On coffee - that beguiling, bittersweet brew.
How history, health and climate define the many avatars of coffee.
This post first appeared in the Hindustan Times on 01/08/2025.
Audio podcast found here, and video overview here.
About a thousand years ago, in the mountains of Ethiopia, a shepherd boy named Kaldi saw his goats acting strangely. The next day, he followed them saw them eat red berries growing in clumps on a short tree with waxy, dark-green leaves under the rainforest canopy. He plucked a berry and popped it into his mouth. Its meagre flesh was sweet, encasing twin seeds. He bit into these too and found them hard and bitter, but within 15 minutes, he had a spring in his step and was hopping along with his goats.
This is coffee’s origin tale in the highlands of the Kaffa region of Ethiopia. It’s the first avatar of what might well be the world’s most consumed psychoactive drug. The berry and its bean spread from these cool and wet climes around the world, but this is the climate that still suits coffea best.

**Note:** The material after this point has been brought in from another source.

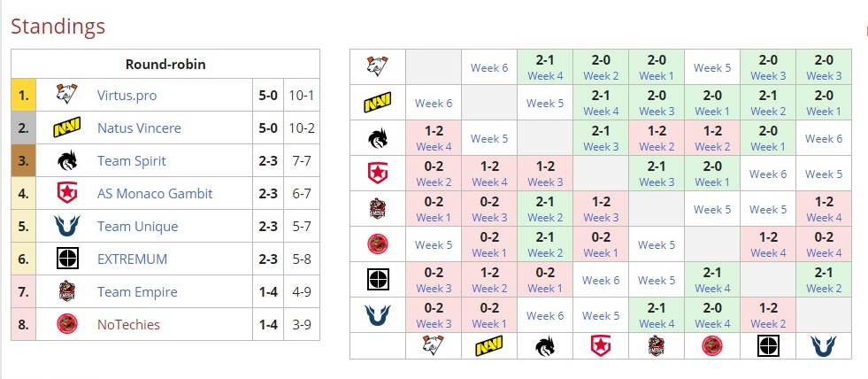The image size is (868, 379).
Task: Open the Natus Vincere team name link
Action: (139, 128)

Back then, as word spread of this bean and its effects, priests began to chew on it to help them stay awake through long rituals. It took hundreds of years, journalist Mark Pendergrast writes in his book Uncommon Grounds (1999), for coffee beans to be roasted and brewed. Then, plantations came up in Yemen, and the Yemenese port city of Mocha became the hub for global exports of a drink that became very popular in coffee houses through the Islamic world.
Venetian traders popularised the brew in Europe, but they still relied for their supply on roasted beans from Arab traders, who tightly guarded live plants and sterilized any seeds that were exported. By the 17th century, coffee houses had spread rapidly across Europe, with England, particularly London and Oxford, becoming renowned for their vibrant “penny universities”, where people from across social backgrounds engaged in lively discussion, news-sharing and intellectual debate.

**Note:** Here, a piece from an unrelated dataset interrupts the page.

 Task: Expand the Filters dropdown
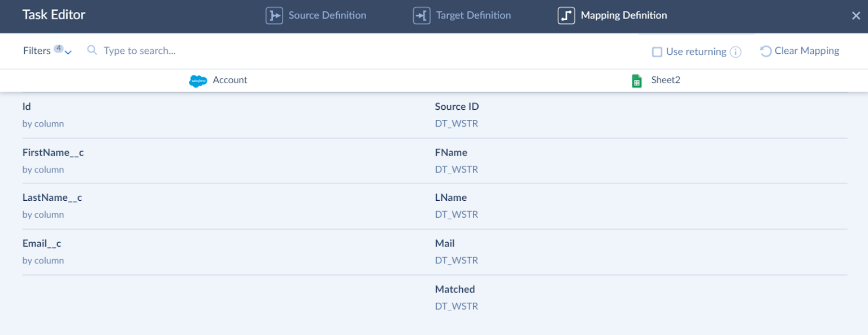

Unlike taverns, these venues promoted the exchange of ideas and served as breeding grounds for Enlightenment-era thought. Several major British institutions originated in coffee houses: the Lloyd’s insurance company began at Edward Lloyd’s coffee house; the London Stock Exchange grew out of trades made at a café called Jonathan’s. Members of the Royal Society frequently met in coffee houses. The coffee house catalysed Britain’s intellectual transformation.

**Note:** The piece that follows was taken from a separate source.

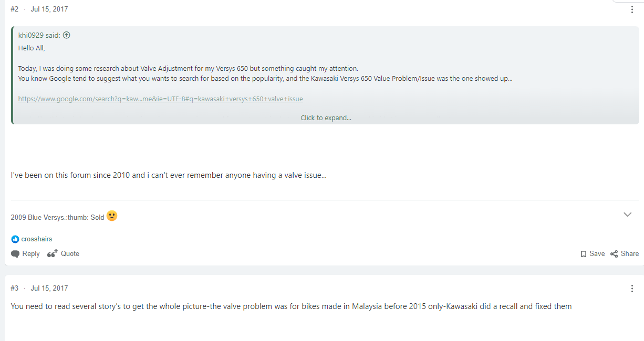Click the #2 post number permalink
The width and height of the screenshot is (644, 341).
[15, 9]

Coffee’s second avatar, or rather the caffeine it contained, lay at the heart of this. Caffeine is structurally similar to adenosine, a naturally occurring neurochemical that builds up in the brain over the day and signals, by evening, that it is time for the body to rest. That’s because adenosine receptors, when activated, promote calm and sleep and regulate mood and motivation. Caffeine resembles adenosine closely enough to bind to its receptors in the brain, but unlike adenosine, it does not activate them. By occupying these receptors without triggering them, caffeine blocks adenosine’s calming effect, leading to increased neuronal activity. Ingesting caffeine makes one feel less sleepy, more alert, improves reflexes and makes one more energised. In short, it made people more industrious.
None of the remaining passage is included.